Start of Block
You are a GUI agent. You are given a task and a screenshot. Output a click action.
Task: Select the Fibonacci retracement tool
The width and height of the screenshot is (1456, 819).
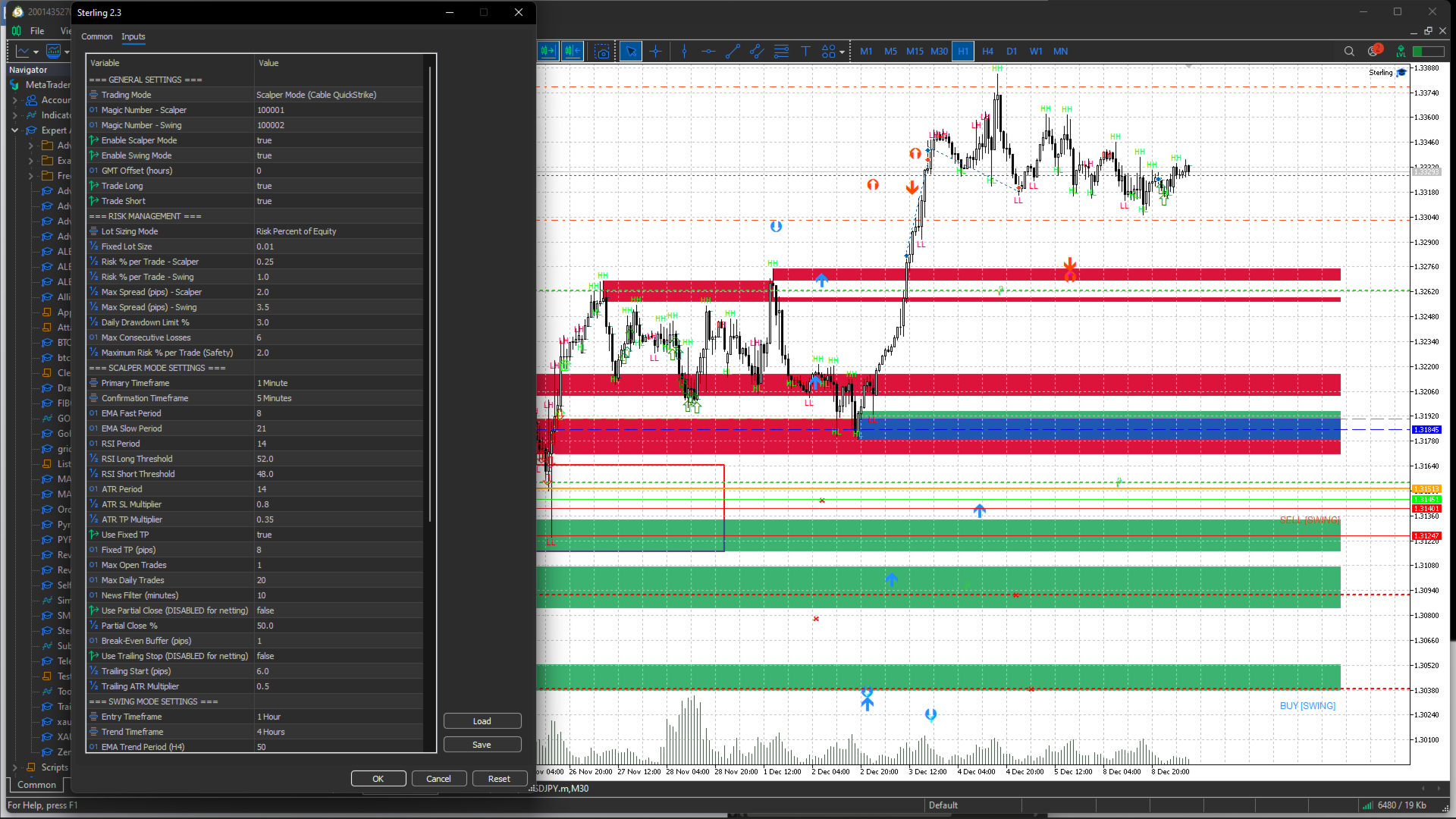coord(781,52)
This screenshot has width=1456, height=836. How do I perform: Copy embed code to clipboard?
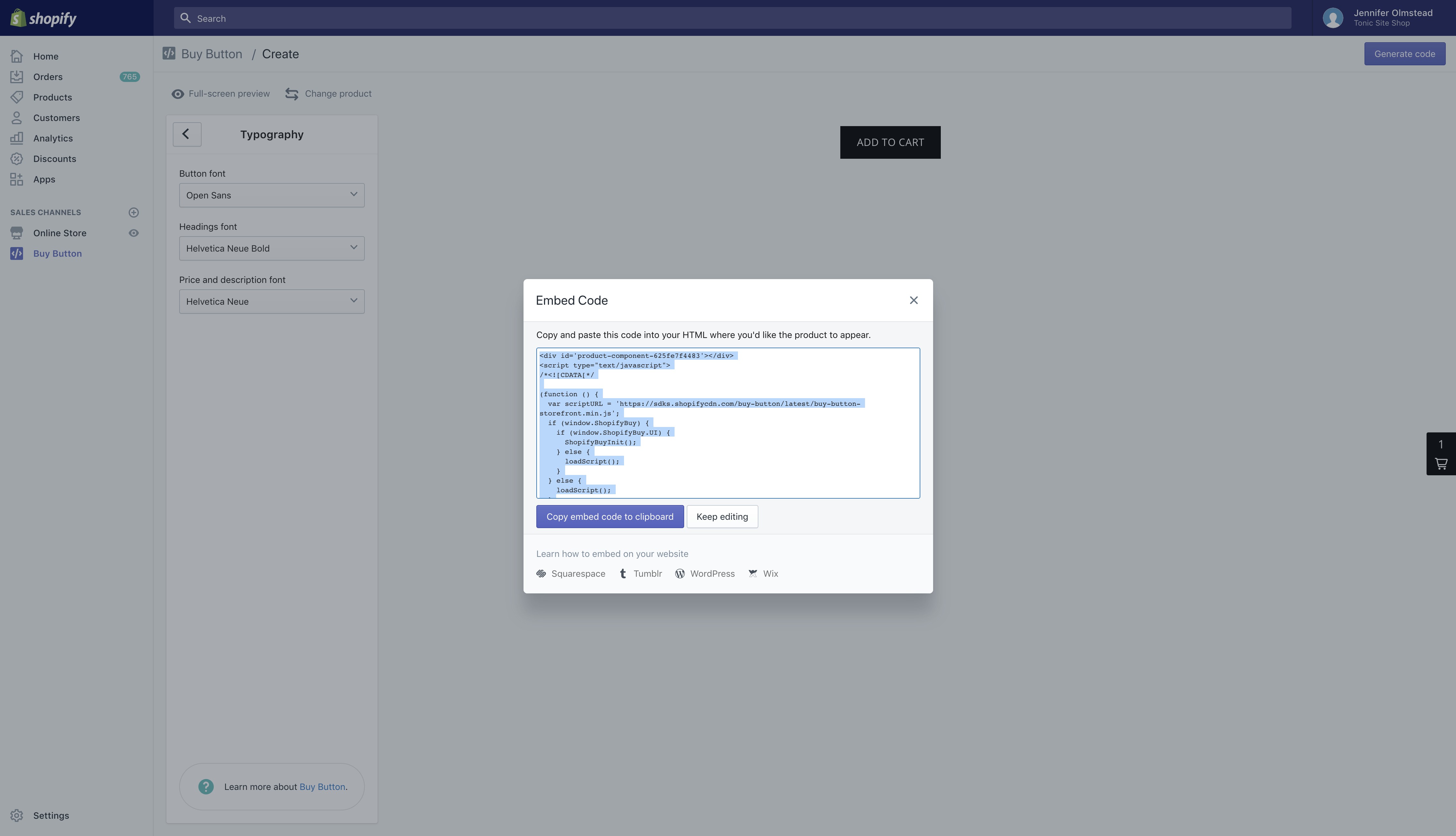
End of Block
■ **Problem requirements**
Above are the records; print them all exactly and keep the pictures out.

■ **Worked solution**
You are a GUI agent. You are given a task and a screenshot. Output a click action.
Task: Select the Fibonacci retracement tool
The width and height of the screenshot is (1456, 819).
coord(781,52)
This screenshot has width=1456, height=836. How do I perform: Copy embed code to clipboard?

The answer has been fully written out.